The ROM’s intent is to renovate, revise and reconceptualize the popular family and learning space with a focus on reconciliation and interdisciplinarity. The museum wants something “very playful, less directed by experts, and based on its collections,” said Koke, whose organization was hired to write a report outlining the principles and ideas that should shape the design of the space.

Marcel Robitaille on assignment at the ROM’s Discovery Gallery office. As part of his internship he completed a documentation review, helped survey Museum members, and co-authored a report. Next up he will be talking to ROM employees about the report.
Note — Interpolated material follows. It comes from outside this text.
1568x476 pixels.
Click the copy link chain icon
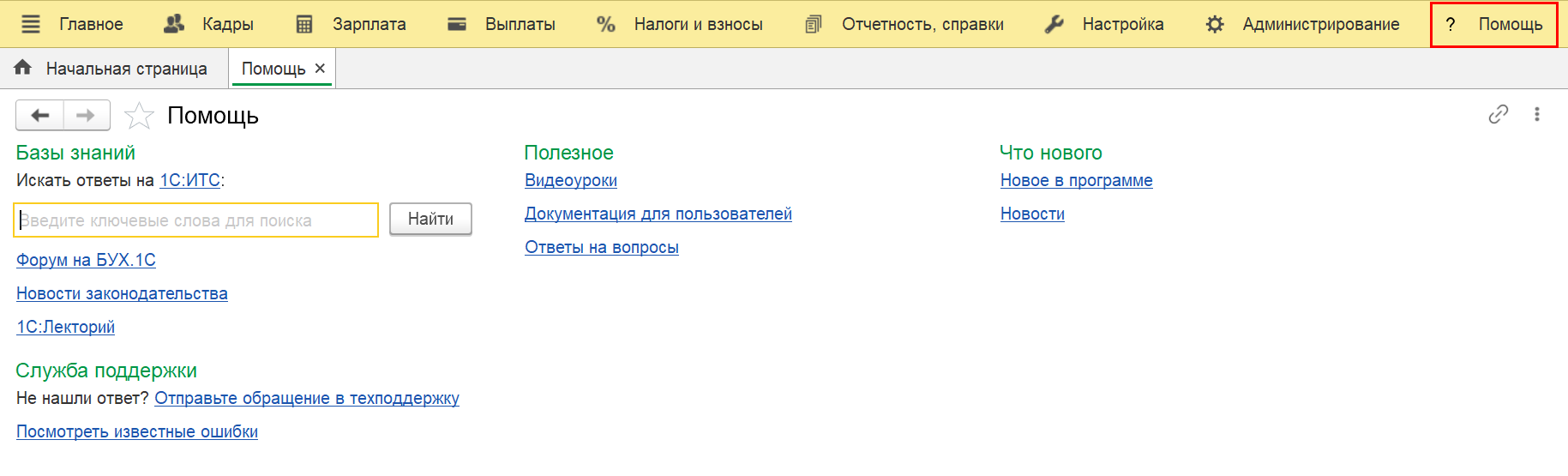pos(1498,114)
Robitaille’s role in the project was to lead a review of decades worth of ROM documentation of the Discovery Gallery as well as to explore the best practices found in the literature on playful learning, family learning, and use of digital interactives in similar and relevant spaces. “I spent a lot of time reaching out to people in order to gather their thoughts on previous iterations [of the Gallery] and how we can improve the next one,” said Robitaille, who was awed by the resources available at the ROM.
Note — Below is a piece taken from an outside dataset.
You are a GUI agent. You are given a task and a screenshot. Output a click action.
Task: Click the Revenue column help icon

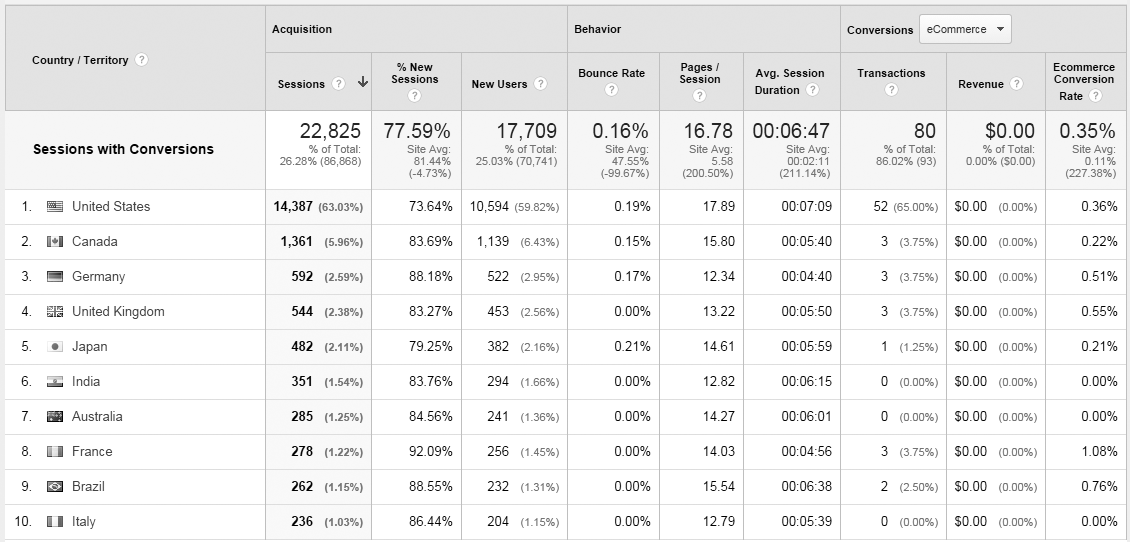(x=1017, y=84)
Robitaille also worked to make clear the fundamental land-based, holistic and interdisciplinary nature of Indigenous pedagogy, and how well it could support the ROM’s intentions for the space. He pointed out the importance of storytelling in identity development as well some of the key differences in story telling in western and indigenous cultures.

The team also did a membership survey as the Discovery Gallery was “a much beloved space,” according to Koke, who noted how innovative it was at the time of its opening in 1977.

Robitaille will be an author of the final report and also speak at workshops to inform museum employees about the report’s recommendations.